Work instructions | Each line from the one containing "Навесы для террасы (1121, 2003)" through the final line of the records is to be repeated exactly, with no additions.

Start of Records for this task

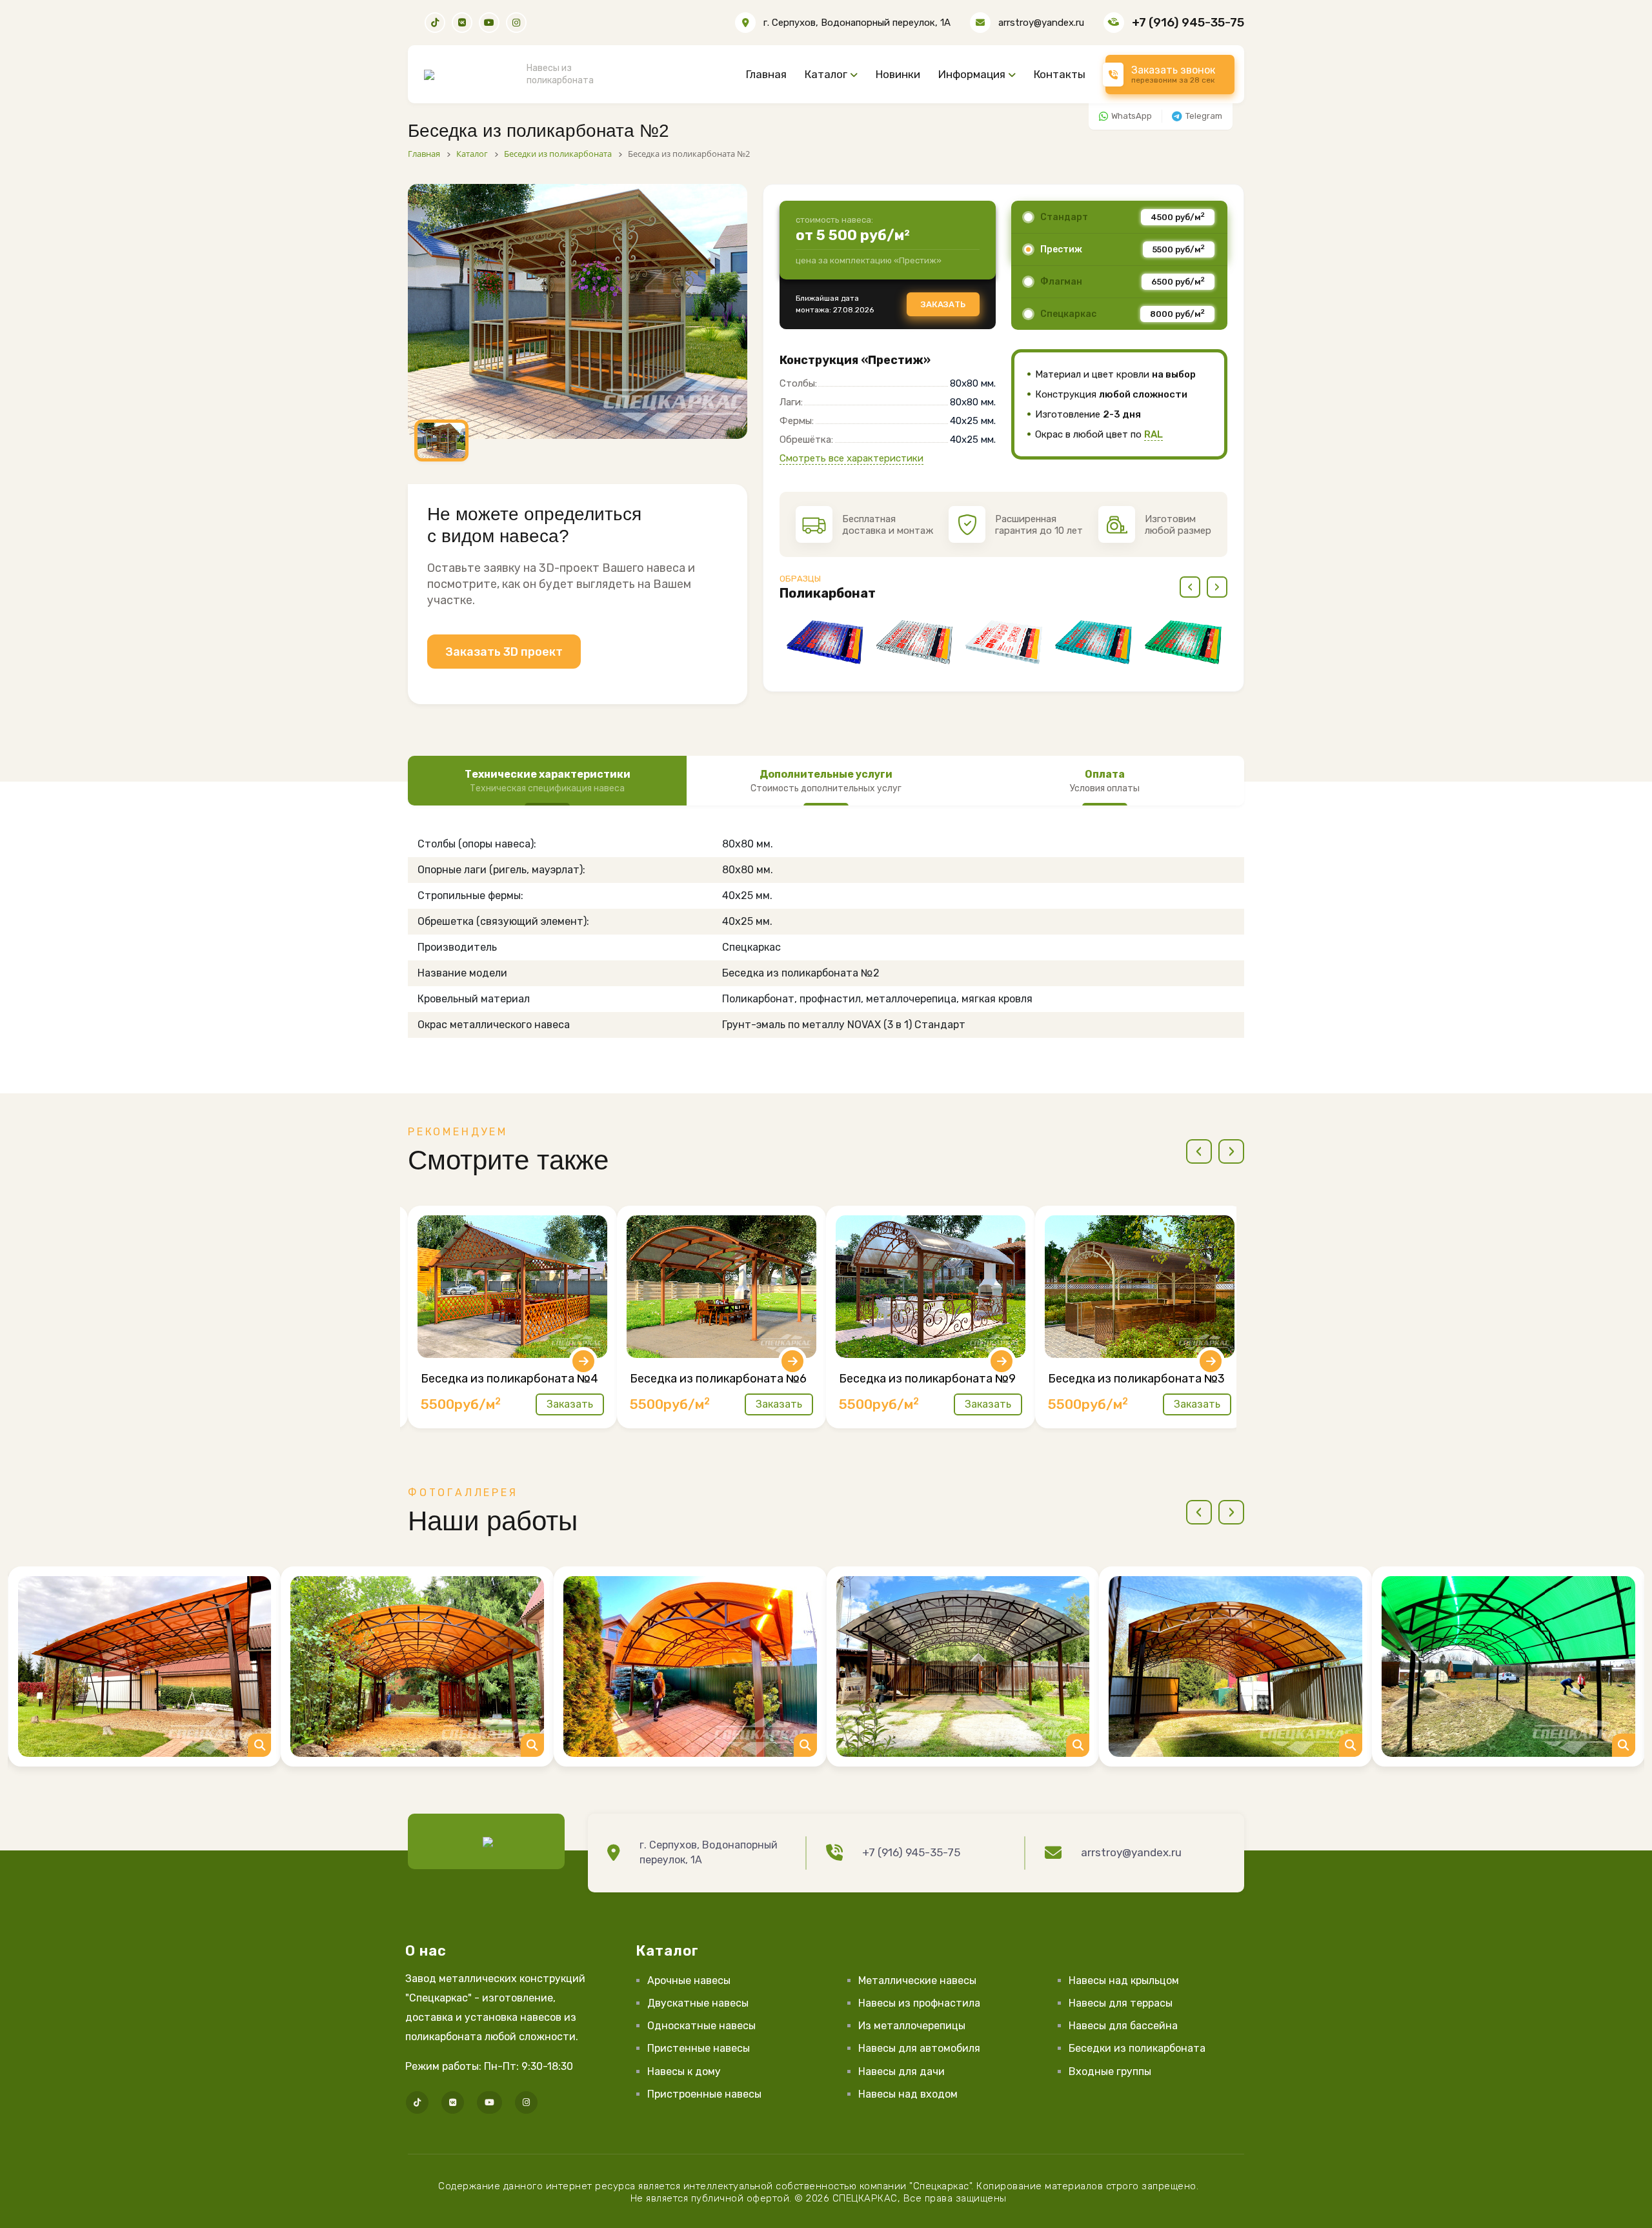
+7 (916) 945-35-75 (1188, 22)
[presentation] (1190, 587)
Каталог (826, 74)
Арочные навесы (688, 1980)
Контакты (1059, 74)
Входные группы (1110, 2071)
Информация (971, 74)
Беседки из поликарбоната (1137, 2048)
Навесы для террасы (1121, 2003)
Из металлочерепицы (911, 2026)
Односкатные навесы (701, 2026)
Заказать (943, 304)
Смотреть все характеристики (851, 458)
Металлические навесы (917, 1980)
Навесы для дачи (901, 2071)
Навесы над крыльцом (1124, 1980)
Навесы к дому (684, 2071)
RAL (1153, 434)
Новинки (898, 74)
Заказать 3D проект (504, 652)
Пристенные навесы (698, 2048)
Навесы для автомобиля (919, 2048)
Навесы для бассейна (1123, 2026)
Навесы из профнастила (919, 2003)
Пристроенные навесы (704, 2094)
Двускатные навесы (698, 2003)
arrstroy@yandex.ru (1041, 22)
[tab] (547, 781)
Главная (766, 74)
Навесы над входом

End of Records for this task

Answer box |
Навесы для террасы (1121, 2003)
Из металлочерепицы (911, 2026)
Односкатные навесы (701, 2026)
Заказать (943, 304)
Смотреть все характеристики (851, 458)
Металлические навесы (917, 1980)
Навесы для дачи (901, 2071)
Навесы над крыльцом (1124, 1980)
Навесы к дому (684, 2071)
RAL (1153, 434)
Новинки (898, 74)
Заказать 3D проект (504, 652)
Пристенные навесы (698, 2048)
Навесы для автомобиля (919, 2048)
Навесы для бассейна (1123, 2026)
Навесы из профнастила (919, 2003)
Пристроенные навесы (704, 2094)
Двускатные навесы (698, 2003)
arrstroy@yandex.ru (1041, 22)
[tab] (547, 781)
Главная (766, 74)
Навесы над входом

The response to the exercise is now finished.